I think the way you use the word "science" conflates the method and the process with scientific institutions.

To be clear, I mean the institutions, because of the method. The institutions are more error prone than the method, but I'm arguing the institutions, on average, approximate reality better than legislators.

It's not like the avenue of legalizing it is completely sealed off

I never said it was. My argument is that it takes inordinately longer.

medical procedures (surrogacy, euthanasia)... how does banning this particular field of medicine set some dangerous new precedent?

It is necessarily a precedent because thats how case law (but not science) works. Again, Skrmetti would more permanently and more broadly allow legislators, not doctors, to determine if any procedure is safe, beneficial, etc.

I mean, that's a staple argument of all sorts of human-nature-denying idealists since forever.

This is a non sequitur. Its still a false dichotomy because you can have a regulatory state, informed by or deferential to some degree of scientific consensus, and imo this is the lesser of two evils. One need not deny human nature to argue this. The argument anti-ideological. It inveighs against scienceism - which is anti-science exactly to the degree it exists.

The question here is why did it need to be comissioned politically

The answer is irrelevant to the arguments I'm making because they commissioned science to be done, which is exactly what I'm arguing for. Science should not be conducted in the court room. I concede that science is imperfect. I'm arguing that its superior to the precedent set by Skrmetti because case law and consensus have different mechanisms.

I don't understand why you're so torn over this.

I think its because there is an inherent tension between rationality/technocracy/utilitarianism/ whatever the fuck I'm arguing for, and freedom of thought, which I also argue for. I'd argue that the limiting principles on peoples beliefs are less bound by reality than expert belief. Exceptions prove the rule because you'd make money betting they're less frequent. Experts could recommend putting lead in the water, but my argument is that their epistemic processes will get the lead out of the water faster, on average, than public opinion/legislators which enshrine a leaded water program. However, expert consensus should not trump the will of the people. The reductio that people should be able to vote to put lead in the water, or reintroduce chattel slavery, or trans all the kids, strikes me as a potential problem.

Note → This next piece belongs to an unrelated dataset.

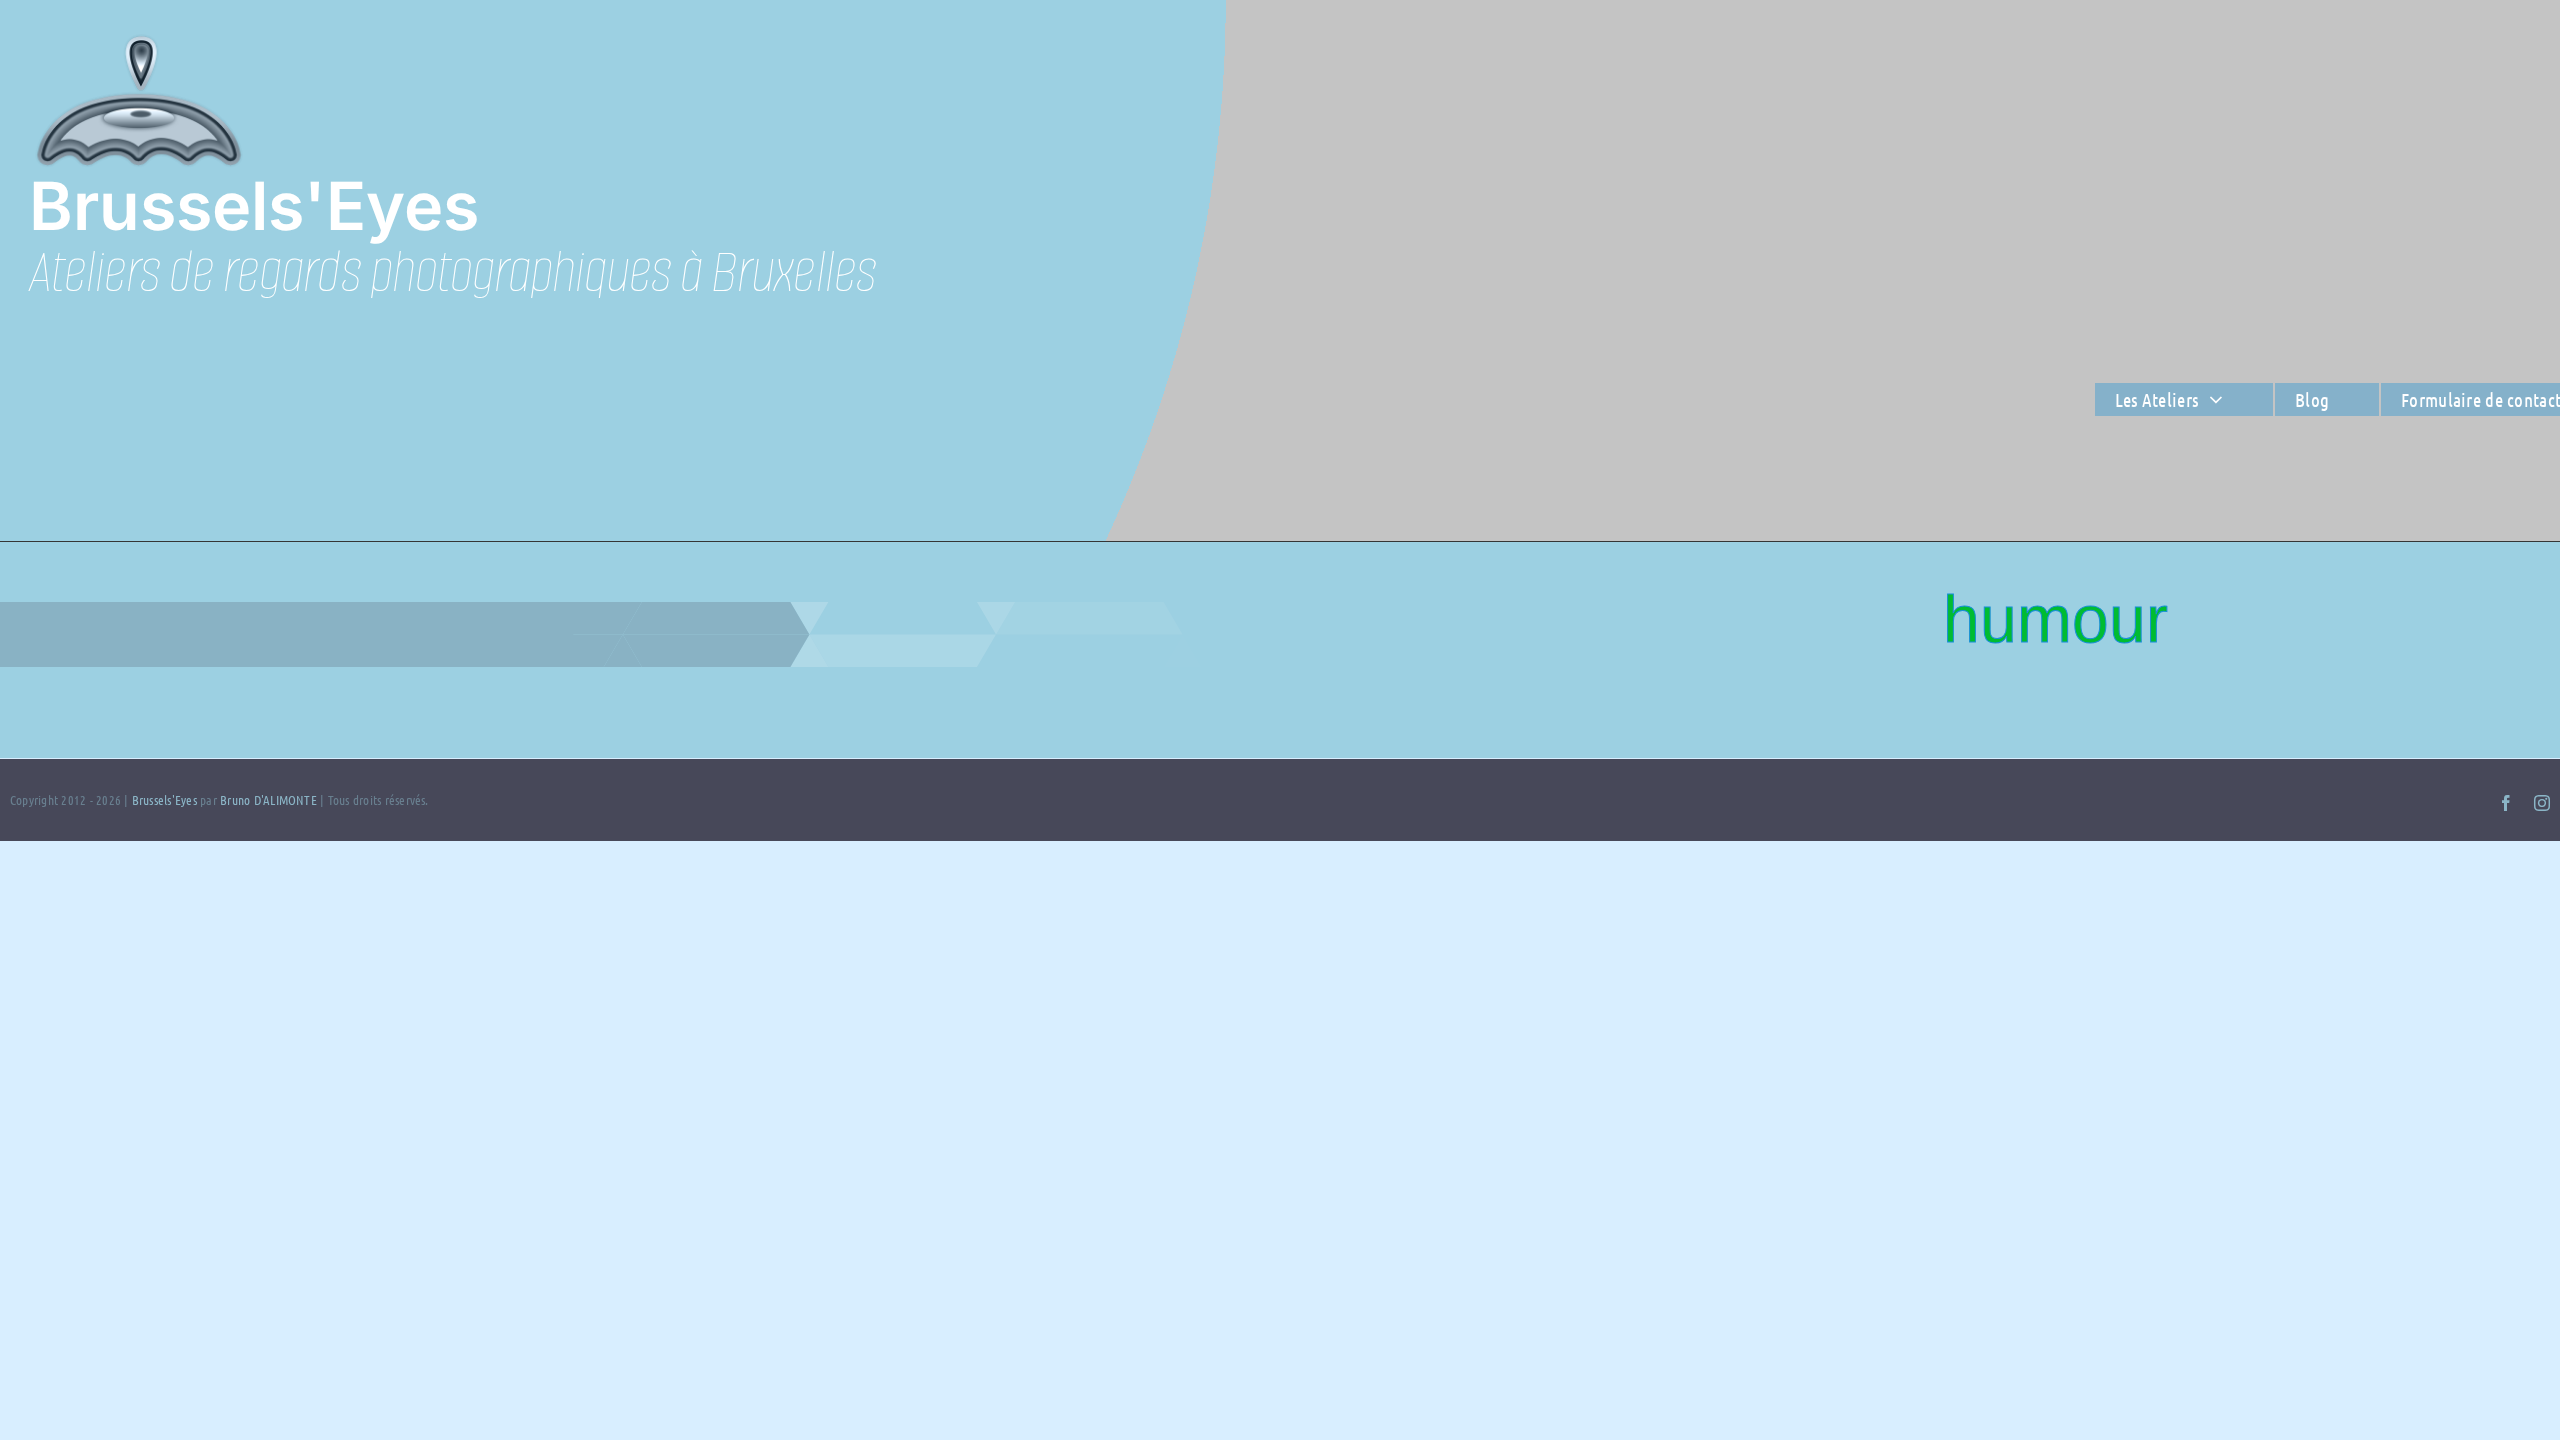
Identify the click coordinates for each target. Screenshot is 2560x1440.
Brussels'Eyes (166, 799)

No passenger would be tempted to troubleshoot a high-flying faulty airliner by the legislative process

I don't think this is as good of an example as you think given how Boeing has been doing lately. Someone gets mugged by reality alright, but it doesn't have to be the scientist or the people who give him money. And until you have a way to close the loop, they can keep being insane for long enough to destroy your society.

Science is good at figuring out precise models of the natural world, it is absolutely terrible at making decisions about the results of those models, or itself.

The modern world being so complex you need layers upon layers of experts to even understand problems is the story the managerial class tells about why it should rule, but that's only a story. We could be doing other things, with other tradeoffs.

The modern world being so complex you need layers upon layers of experts to even understand problems is the story the managerial class tells about why it should rule, but that's only a story. We could be doing other things, with other tradeoffs.

I think what did the most damage to this story in recent times is Elon Musk. I think that's what they hated most about him, before the Twitter purchase.

The managerial class had evaluated the question and decided that while electric cars were a cute idea, they were not a realistic replacement for ICE cars. It also concluded that space exploration was just too expensive and that it should just be about launching drones to increase the prestige of institutional Science, and as a way to transfer more ressources to contractors so embedded in the US government they're practically an arm of it.